Four factors increase the odds that a patient will wind up on chronic opioid therapy, suggests research conducted by a team of researchers led by Nilanjana Dwibedi, assistant professor in the West Virginia University School of Pharmacy.
It is the first study to investigate the risk of transitioning to incident chronic opioid use among patients with noncancer pain. The findings are published in the journal “American Health & Drug Benefits.”
Over the past 20 years, opioids have been widely prescribed for noncancer pain at aggressive rates. But opioid use has been associated with serious consequences, ranging from missed work to loss of employment to drug overdose and death.
WVU’s research can predict future risk that can aid clinicians’ decision-making, influence payers and policy makers and assist with prescriber education and prescription monitoring programs.
The findings suggest that an individual’s transition to chronic opioid therapy can be predicted by information such as the opioid’s duration of action, types of parent opioid compounds, a patient’s history of drug-use disorder and a patient’s medical conditions associated with pain—all characteristics easily available in a clinical setting.
Researchers defined opioid therapy to be “chronic” if it involved at least a 90-day supply of an opioid prescribed within four months of an initial, short-term opioid regimen.
Researchers found that patients were more likely to begin chronic opioid therapy if their initial, short-term prescription was for a long-lasting formulation, instead of an immediate-release one. Being prescribed tramadol was another risk factor.
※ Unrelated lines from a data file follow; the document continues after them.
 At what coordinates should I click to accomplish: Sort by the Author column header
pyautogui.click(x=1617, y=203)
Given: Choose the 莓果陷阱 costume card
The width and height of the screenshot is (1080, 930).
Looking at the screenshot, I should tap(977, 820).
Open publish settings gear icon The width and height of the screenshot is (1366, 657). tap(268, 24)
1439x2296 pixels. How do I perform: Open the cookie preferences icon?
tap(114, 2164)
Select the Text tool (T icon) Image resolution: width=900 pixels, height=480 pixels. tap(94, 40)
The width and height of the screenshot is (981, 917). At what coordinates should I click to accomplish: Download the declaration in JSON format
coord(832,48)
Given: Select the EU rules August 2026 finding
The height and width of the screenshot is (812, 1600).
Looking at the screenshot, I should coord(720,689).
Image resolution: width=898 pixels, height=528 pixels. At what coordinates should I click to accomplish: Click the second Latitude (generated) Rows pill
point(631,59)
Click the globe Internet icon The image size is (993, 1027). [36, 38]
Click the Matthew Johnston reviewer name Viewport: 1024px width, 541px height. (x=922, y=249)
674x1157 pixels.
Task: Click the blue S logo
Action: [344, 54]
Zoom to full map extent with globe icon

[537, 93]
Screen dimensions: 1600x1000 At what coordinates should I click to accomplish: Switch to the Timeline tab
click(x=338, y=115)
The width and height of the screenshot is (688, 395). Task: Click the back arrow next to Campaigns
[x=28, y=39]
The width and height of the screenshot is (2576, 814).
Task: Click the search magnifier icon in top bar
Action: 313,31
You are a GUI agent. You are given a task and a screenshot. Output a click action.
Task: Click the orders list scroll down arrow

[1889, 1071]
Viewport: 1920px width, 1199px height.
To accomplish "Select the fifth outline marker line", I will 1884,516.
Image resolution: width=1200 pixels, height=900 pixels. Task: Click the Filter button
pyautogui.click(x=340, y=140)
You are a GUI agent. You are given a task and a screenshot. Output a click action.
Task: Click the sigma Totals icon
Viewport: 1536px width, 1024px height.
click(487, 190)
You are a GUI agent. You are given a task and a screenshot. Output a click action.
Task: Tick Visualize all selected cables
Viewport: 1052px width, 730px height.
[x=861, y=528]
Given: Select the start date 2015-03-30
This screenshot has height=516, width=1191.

Patients with conditions very likely to cause chronic pain, such as recovery from a trauma or surgery, also tended to take opioids chronically, as did patients who had preexisting issues with drug misuse and dependence.
Knowing what factors often lead to chronic opioid therapy could inform what doctors prescribe to certain patients, under which circumstances. It could also influence how doctors monitor patients during follow-up appointments. These choices may be especially important since chronic opioid use increases a patient’s risk for opioid addiction, among other health problems.
The study centered on a review of medical and pharmaceutical insurance claims submitted by approximately 500,000 patients. The researchers used predictive models that took into account patients’ physical and mental health, their pain conditions, additional medications they took and other variables. All of the patients in the study were working-age adults, were enrolled in a commercial health plan, did not have cancer and began opioid therapy between January 2007 and May 2015.
“The opioid crisis has had a tremendous effect on our economy, and working to combat opioid abuse should be a top economic development priority,” said John Deskins, WVU’s chief economist and director of the WVU Bureau of Business and Economic Research. Deskins’ own research has suggested that West Virginia’s opioid crisis has cost the state nearly $1 billion.
“This new research from WVU to better predict characteristics associated with long-term opioid abuse is an important step in helping to combat this crisis in a preventive way, and in a more cost-effective way,” he said. “In turn, this is an important step for economic development in our state.”
Dwibedi and her colleagues are planning to pursue a new research project that will measure the lost productivity caused by opioid use and misuse in West Virginia and across the nation. She also plans to investigate how nearing and reaching retirement age affects patients’ chronic use of opioids and the impact of it on healthcare use and expenditures.
“Let me tell you: when a physician prescribes medications, if he or she doesn’t know what can cause that patient to be addicted in the future, then the physician has no control to prevent future misuse or abuse. This should be the first step to prevent the opioid epidemic,” Dwibedi said. “The prevention should start from patient and physician.”
The research team included Dwibedi’s former graduate student J. Douglas Thornton, now an assistant professor at the University of Houston College of Pharmacy; WVU School of Pharmacy professors Virginia Scott, Usha Sambamoorthi and Charles Ponte; Nethra Sambamoorthi, a predictive analytic expert from Northwestern University; and Doulas Ziedonis, a psychiatrist and the associate vice chancellor for health sciences at the University of California San Diego.
*Research reported in this publication was supported by the National Institute of General Medical Sciences of the National Institutes of Health under Award Number 5T32GM081741-08 and U54GM104942. The content is solely the responsibility of the authors and does not necessarily represent the official views of the National Institutes of Health.